Given text:
- - - -

A woman in her mid-20s who works at a tech startup also wanted to enroll. She qualified for a $15-a-month subsidy, and the cost of the least-expensive silver-level plan — coverage that offers middle-of-the-road benefits — was $150 a month.

“I could just hear her trying to sort things out, but with rent and other expenses, she couldn’t make it work,” Dobie said. The woman was also paying student loans and recently had moved out of her parents’ house.

Both of the women are going without insurance, which means they face a penalty on their tax returns next year for being uninsured.

Last year, the exchange had more than 164,000 customers at the close of the first open-enrollment period in March.

In this second round of enrollment, which began in November, only 139,000 customers had signed up a few days before the Feb. 15 deadline. The state had set a goal of 213,000 customers.

Bethany Frey, spokeswoman for the Washington Health Benefit Exchange, which runs the insurance marketplace, advised people to shop around and consider changing plans if they need a cheaper option.

“If people did see a decrease in their tax credit, it doesn’t necessarily mean they have to pay more,” Frey said.

The amount available in tax subsidies is pegged to the price of the second-cheapest silver plan sold in a customer’s geographic area. That price decreased across Washington, so the subsidies shrank, too. The precise amount a person receives is determined by his or her income.

Monthly premiums for exchange plans rose a modest 2 percent for 2015. But insurance prices also go up each year according to a customer’s age.

- - - -

Data:
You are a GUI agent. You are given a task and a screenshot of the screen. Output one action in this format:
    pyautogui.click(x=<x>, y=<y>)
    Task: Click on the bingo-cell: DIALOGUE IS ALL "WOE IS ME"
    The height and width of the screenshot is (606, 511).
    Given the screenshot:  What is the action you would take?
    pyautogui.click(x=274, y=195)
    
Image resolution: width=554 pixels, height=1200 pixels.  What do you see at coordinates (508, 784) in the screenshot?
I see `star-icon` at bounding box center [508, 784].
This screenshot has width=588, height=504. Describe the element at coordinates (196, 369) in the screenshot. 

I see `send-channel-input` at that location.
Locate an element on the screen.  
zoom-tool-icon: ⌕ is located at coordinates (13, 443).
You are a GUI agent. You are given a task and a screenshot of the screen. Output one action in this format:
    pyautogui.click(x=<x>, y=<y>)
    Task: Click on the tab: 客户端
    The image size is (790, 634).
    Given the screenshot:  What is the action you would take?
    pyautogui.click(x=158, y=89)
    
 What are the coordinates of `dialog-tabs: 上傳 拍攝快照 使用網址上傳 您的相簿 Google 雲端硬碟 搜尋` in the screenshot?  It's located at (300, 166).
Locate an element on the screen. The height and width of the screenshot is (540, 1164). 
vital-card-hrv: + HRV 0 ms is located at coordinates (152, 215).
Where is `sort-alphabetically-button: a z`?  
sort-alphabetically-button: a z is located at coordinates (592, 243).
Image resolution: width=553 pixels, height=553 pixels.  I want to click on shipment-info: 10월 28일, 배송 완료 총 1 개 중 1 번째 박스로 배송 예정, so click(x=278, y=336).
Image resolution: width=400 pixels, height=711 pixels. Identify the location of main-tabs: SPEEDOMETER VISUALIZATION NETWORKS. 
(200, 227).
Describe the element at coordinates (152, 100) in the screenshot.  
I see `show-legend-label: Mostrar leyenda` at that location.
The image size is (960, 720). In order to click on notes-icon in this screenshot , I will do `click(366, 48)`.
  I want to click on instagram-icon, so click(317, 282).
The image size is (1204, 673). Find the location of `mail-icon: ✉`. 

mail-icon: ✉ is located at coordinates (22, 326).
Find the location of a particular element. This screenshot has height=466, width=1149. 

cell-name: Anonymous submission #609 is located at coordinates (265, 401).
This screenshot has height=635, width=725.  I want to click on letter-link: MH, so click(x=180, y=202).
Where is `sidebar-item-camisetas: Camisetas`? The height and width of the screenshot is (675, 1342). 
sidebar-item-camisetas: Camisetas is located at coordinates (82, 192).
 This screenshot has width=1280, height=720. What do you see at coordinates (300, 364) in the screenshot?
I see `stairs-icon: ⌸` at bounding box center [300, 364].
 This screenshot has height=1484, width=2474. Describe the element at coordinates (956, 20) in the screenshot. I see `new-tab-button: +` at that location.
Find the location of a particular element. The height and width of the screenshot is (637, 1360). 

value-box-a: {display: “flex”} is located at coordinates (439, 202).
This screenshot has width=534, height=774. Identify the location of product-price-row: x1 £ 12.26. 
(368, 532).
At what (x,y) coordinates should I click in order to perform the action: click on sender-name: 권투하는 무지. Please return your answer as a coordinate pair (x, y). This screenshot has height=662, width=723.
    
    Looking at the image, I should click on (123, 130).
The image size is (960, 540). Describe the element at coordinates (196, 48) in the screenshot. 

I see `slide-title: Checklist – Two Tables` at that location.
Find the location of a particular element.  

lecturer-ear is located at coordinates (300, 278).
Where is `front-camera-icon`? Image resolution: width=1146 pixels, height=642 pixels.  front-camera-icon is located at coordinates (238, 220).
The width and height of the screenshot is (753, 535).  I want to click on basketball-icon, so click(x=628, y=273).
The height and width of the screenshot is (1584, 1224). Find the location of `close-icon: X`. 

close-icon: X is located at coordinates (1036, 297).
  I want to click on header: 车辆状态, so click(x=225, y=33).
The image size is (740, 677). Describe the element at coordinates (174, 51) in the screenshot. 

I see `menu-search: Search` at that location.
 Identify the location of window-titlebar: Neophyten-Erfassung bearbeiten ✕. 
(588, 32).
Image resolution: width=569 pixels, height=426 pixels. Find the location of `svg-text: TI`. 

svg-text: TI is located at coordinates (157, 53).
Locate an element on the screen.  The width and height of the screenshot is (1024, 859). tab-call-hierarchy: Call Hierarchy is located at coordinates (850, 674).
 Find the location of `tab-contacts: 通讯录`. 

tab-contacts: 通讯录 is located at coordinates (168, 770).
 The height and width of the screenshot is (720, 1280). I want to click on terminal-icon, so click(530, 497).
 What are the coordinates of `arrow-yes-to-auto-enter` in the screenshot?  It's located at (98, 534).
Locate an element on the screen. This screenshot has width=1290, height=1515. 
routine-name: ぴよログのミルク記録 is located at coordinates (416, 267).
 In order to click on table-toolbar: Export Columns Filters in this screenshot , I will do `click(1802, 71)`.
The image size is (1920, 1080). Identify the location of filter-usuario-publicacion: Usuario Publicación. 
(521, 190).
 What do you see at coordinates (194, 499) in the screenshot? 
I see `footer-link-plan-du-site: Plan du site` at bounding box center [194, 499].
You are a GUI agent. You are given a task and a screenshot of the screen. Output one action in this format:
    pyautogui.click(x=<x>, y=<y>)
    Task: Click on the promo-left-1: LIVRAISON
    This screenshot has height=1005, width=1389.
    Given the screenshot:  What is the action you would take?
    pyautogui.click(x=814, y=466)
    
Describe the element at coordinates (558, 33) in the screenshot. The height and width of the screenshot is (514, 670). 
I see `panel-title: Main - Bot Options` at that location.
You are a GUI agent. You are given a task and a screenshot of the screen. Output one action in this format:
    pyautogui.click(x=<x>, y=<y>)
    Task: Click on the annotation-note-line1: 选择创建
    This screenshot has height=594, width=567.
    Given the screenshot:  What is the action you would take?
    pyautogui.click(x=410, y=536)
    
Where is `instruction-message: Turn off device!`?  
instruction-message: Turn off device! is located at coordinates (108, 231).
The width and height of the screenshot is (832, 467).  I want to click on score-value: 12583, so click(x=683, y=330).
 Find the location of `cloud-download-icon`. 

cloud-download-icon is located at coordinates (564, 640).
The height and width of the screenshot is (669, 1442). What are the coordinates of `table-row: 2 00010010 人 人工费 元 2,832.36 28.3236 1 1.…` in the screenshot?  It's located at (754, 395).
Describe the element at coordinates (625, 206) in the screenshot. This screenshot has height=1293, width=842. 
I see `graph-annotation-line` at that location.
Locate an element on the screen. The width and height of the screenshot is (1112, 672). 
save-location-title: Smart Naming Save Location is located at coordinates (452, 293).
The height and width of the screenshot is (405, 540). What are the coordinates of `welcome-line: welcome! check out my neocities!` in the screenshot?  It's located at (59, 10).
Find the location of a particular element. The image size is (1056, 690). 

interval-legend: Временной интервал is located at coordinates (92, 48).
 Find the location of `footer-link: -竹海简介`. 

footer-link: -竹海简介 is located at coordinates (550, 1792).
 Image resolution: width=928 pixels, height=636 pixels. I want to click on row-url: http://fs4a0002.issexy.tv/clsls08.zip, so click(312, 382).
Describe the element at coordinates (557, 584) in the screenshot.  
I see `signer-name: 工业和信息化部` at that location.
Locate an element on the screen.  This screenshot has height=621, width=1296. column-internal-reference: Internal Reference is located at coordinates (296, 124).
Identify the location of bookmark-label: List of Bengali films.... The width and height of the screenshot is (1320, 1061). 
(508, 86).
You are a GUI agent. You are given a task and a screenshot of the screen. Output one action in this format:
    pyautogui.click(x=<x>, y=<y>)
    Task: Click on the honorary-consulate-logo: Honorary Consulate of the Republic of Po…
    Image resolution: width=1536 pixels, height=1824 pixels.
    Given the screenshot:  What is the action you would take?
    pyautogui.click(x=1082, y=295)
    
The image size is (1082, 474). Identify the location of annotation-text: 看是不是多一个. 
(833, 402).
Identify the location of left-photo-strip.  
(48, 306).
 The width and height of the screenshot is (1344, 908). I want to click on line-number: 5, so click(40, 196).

- - - -

Task requirements:
Pick up the article on Washington's health insurance exchange after its last sentence and continue writing it. The items have nothing to do with the article on Washington's health insurance exchange.

Response box:
Despite the exchange’s better showing last year, it appears that costs were a struggle then as well. Slightly more than half of the exchange customers missed at least one month’s payment last year. And by the end of December, roughly 44,000 had outstanding balances on their accounts.

“We hear there is an affordability issue,” said Molly Firth, director of public policy with Community Health Network of Washington, an umbrella organization for community health clinics.

“We’ve heard it the last two years,” she said. “We want to understand what is the problem and what is the solution to it.”

In Olympia, state lawmakers are considering HB 1669 and SB 5625, legislation to conduct a study and form a task force to better understand the hurdles to coverage.

“This is the first step (to) identifying why people aren’t getting the care they need,” said Rep. Marcus Riccelli, D-Spokane, sponsor of the House bill, which had a hearing Wednesday.

Some of the solutions could include allowing nonprofit groups to pay the premiums for low-income people. Washington also could adopt the federal Basic Health Program, which provides additional subsidies for people who fall above the cutoff for Medicaid but below an income of up to 200 percent of the federal poverty level. An individual must make less than $16,105 a year to qualify for Medicaid.

Despite their concerns, those working with low-income residents applaud aspects of the Affordable Care Act, particularly the expansion of the definition of who is eligible for Medicaid, locally called Apple Health.

The program, which used to cover only low-income children and elderly people, pregnant women, people with certain disabilities, and foster kids, and was a temporary aid to the neediest families, now provides health care for 1.7 million residents.

Thanks in large part to the Medicaid expansion, the rate of people uninsured in Washington dropped to 8.6 percent by last summer, down from 14.5 percent before the health-care overhaul, according to the state Office of the Insurance Commissioner.

But those people caught between Medicaid and affordable insurance will continue relying on charity care and community health clinics like Country Doctor for discounted prices for routine services.

“The safety net is still here, and the safety net, unfortunately, continues to be needed,” said Linda McVeigh, Country Doctor’s executive director. “And that’s the disappointment with the Affordable Care Act.”